Containers (Singularity and Docker)
Suppose that you develop or use some software on your computer that you would like to use on the HPCC. If that software requires many dependencies or a tricky setup to work properly, it may be difficult to transfer over to the HPCC. This is a prime opportunity to employ containers to simplify your workflow and get you started on the HPCC!
A Linux container provides an environment that's different from the host computer you may be running on (e.g., your laptop or the HPCC). For example, you could run a different version of Linux (e.g., running Ubuntu on our CentOS system). One advantage of containers is if your software requires a newer version of system libraries (e.g. glibc) than is available in our operating system, then you can run your software in a container. Another advantage is that many pieces of software provide containers that you can download and start working with immediately, no matter what computer/operating system/software stack you may be using.
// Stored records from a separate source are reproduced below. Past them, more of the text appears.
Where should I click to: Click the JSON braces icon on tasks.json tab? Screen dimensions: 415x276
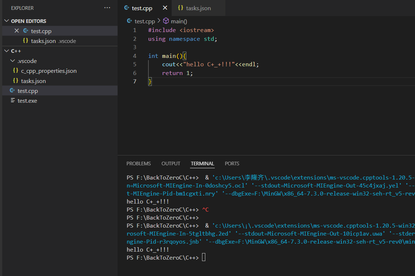click(181, 8)
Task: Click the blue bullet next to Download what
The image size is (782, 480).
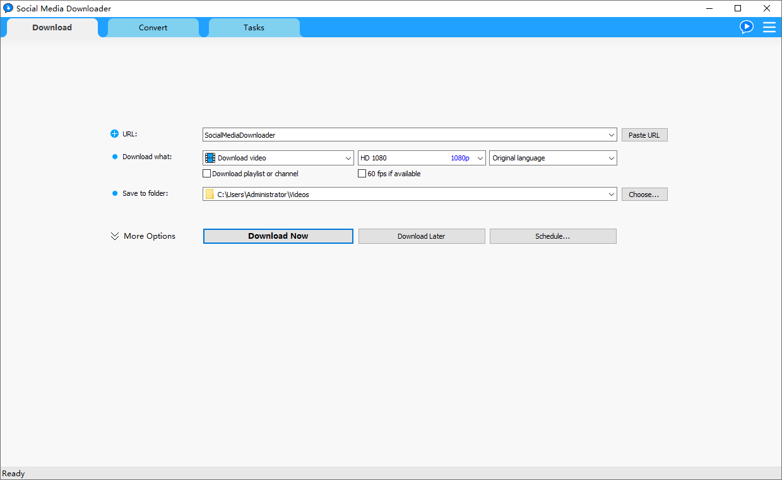Action: 115,157
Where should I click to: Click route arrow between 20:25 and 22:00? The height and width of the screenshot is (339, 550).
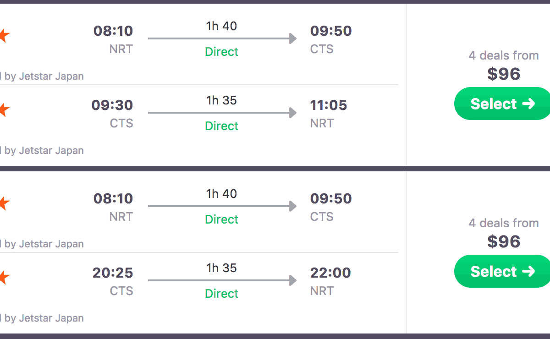[x=222, y=281]
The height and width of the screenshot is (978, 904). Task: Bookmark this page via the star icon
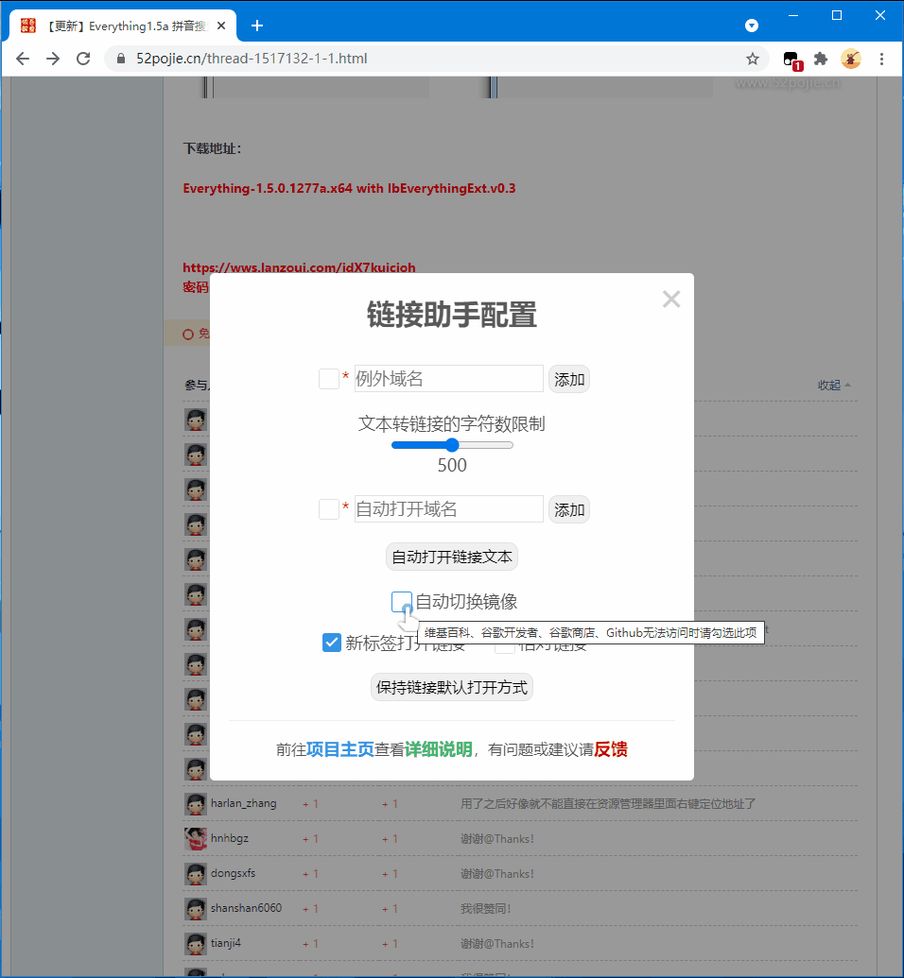[752, 59]
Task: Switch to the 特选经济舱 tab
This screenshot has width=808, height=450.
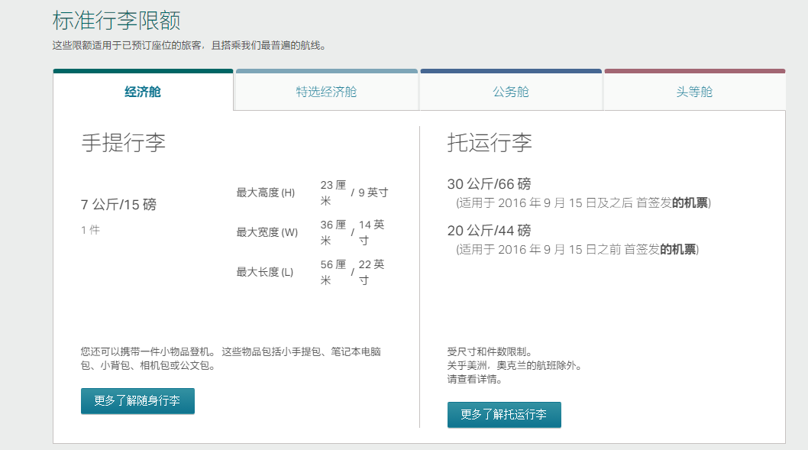Action: pos(326,90)
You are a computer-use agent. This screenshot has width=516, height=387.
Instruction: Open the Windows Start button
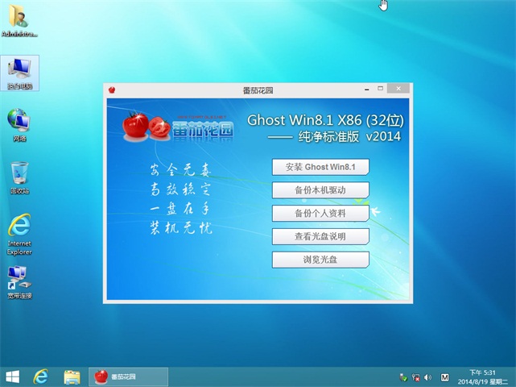(13, 377)
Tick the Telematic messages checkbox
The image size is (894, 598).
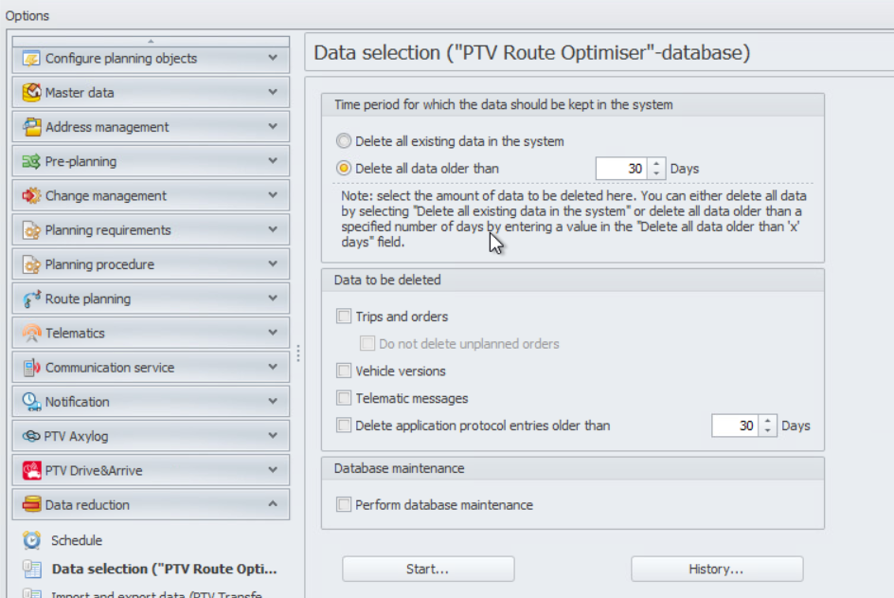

The following three pages explain container-usage:
- Docker: Docker is the most popular tool to work with containers. This tutorial walks you through an example of running containers and building your own.
- Singularity Introduction: Though Docker is the most popular way to work with containers, it requires permissions that users are not allowed on the HPCC. Instead, HPCC systems use a (Docker compatible) tool called Singularity. This tutorial walks you through the basics of using Singularity to run containers (created with Docker or Singularity) on the HPCC.
- Singularity Advanced Topics: This page serves as reference for some more advanced topics related to tweak your usage of Singularity on the HPCC.